Among the major strategies Hanesbrands is incorporating to build sales are:
l Drive megabrands in core categories with key items and innovation to gain a larger presence at retail.
l Invest in areas like active apparel that have a multigenerational or lifestyle-driven appeal and provide above average growth.
l Foster strategic retail partnerships through organizational or “team selling.”
Hanesbrands capped a successful first year following its spin-off from the Sara Lee Corp. in September 2006. The momentum is underscored by a stellar fourth quarter led by its Champion and Playtex brands. Despite a challenging year where overall income dropped 39.4 percent to $126.1 million, sales rose 1.6 percent to $4.48 billion. Income in the fourth quarter ended Dec. 29 leapt 109.3 percent to $49.8 million from the year-ago period and sales gained 2.4 percent to $1.16 billion. For the year, overall income dropped 39.4 percent to $126.1 million, while sales rose 1.6 percent to $4.48 billion.
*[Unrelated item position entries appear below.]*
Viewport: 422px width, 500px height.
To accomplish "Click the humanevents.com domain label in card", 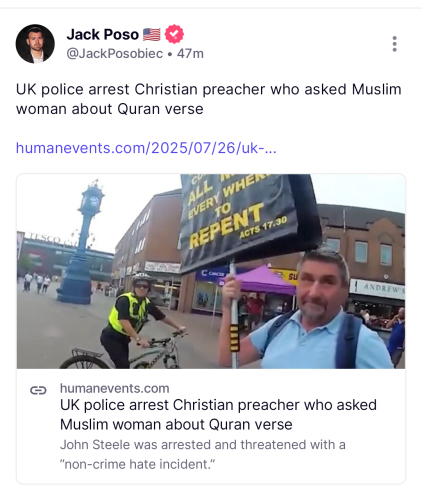I will (x=115, y=388).
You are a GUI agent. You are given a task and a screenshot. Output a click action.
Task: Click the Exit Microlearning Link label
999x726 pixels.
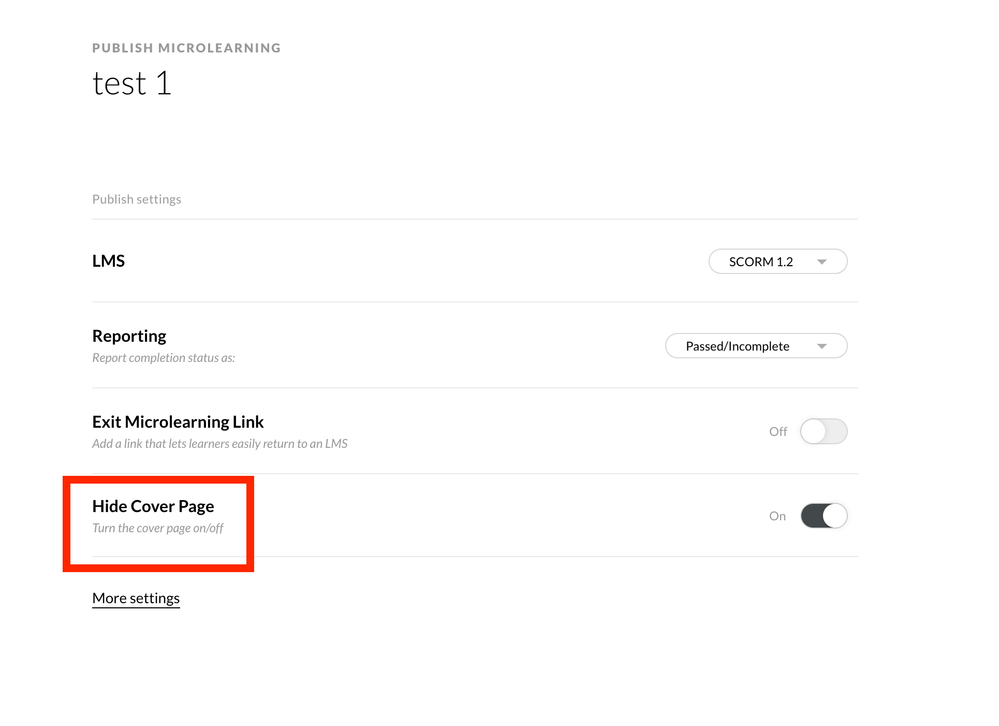tap(178, 422)
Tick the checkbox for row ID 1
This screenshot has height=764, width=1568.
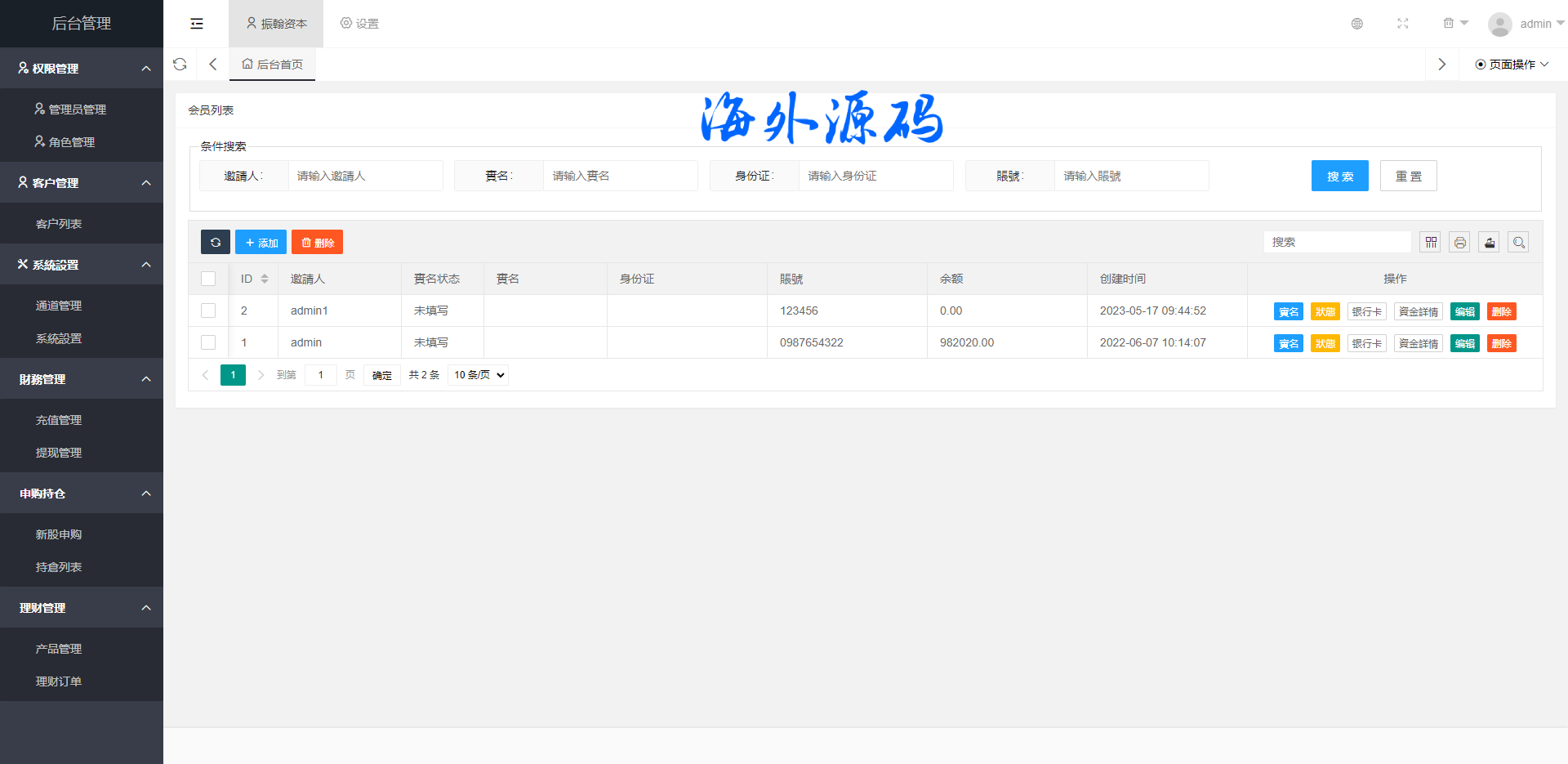point(208,342)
Over the next two years, the specialist of innerwear, activewear, hosiery and socks is projecting annual sales increases of 1 to 3 percent, operating profit gains of 6 to 8 percent and a spike in operating margin of 50 to 100 basis points, according to Richard A. Noll, chief executive officer of Hanesbrands. Noll spoke at an investors meeting last Tuesday at the Jumeirah Essex House in Manhattan with several Hanesbrands executives — chief financial officer E. Lee Wyatt, chief global supply officer Gerald Evans and chief commercial officer William J. Nictakis.
“Our goal remains to achieve double-digit growth for diluted [earnings per share], excluding actions [that impact volume], for the next three to five years,” Noll told analysts. “While a year from now we may narrow our annual EPS growth goal to be in the range of 15 to 25 percent, for now we will maintain the more general double-digit goal because 2008 has the potential for EPS growth above this range. Our post-spin-off growth model is pretty straightforward. Our generation of strong, consistent cash flow combined with cost-reduction efforts and modest sales growth yields significant opportunity to continue growth.”
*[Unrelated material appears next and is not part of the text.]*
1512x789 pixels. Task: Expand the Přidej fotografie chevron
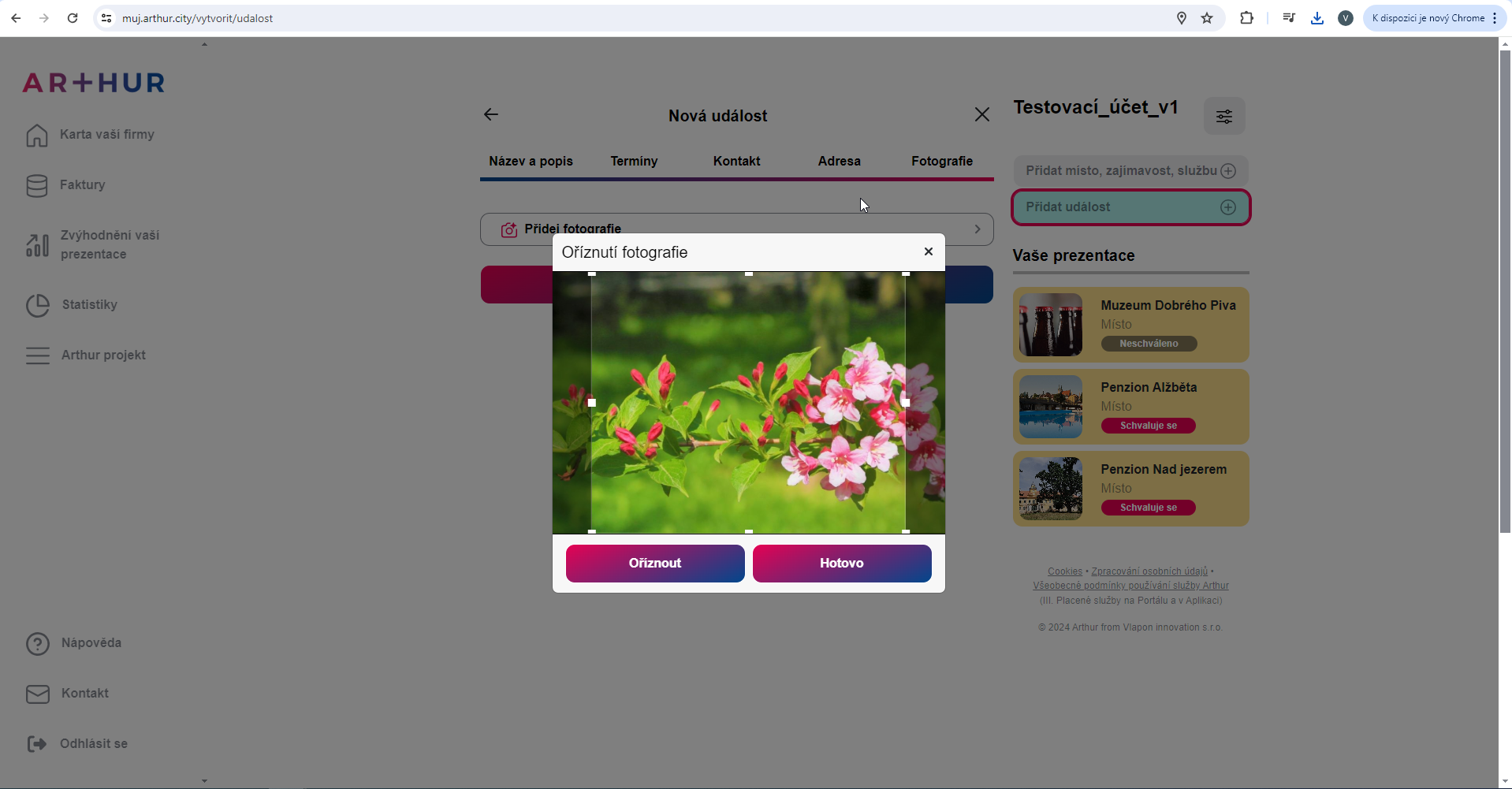[977, 229]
Noll noted the opportunity for EPS growth this year is based on declining interest expense as a result of lower debt levels and interest rates, a lower effective tax rate and the prospect of future improvements in operating performance generated by beefing up brands and cost-reduction incentives. However, the sour economy could impact some potential for improved operating performance, he said.
Since its spin-off, the company has repaid $285 million in debt, contributed $96 million to its pension plans, which are now 97 percent funded, and repurchased $44 million in company stock. Hanesbrands has $2.3 billion of long-term debt and its debt leverage as measured by adjusted debt to earnings before interest, taxes, depreciation, amortization and rent ratio, decreased from 5.2 in September 2007 to a current 4.6. Noll said the company’s leverage goal is adjusted debt to EBITDAR of 4 times, with a target range of between 3.5 and less than 5 times. The company’s long-term debt does not begin to mature until 2012. After financial markets stabilize, Hanesbrands plans to refinance its debt.
Wyatt said because of “strong cash flow due to the replenishment nature of our core categories [bras, underwear, T-shirts], a leveraged profile of Hanesbrands is desirable.
“Our first priority is always to use cash to invest in our business and meet our obligations,” he continued. “With excess cash, we believe we have greater potential for value creation by repurchasing shares or making acquisitions than continuing to reduce our debt leverage below the 3.5 ratio.”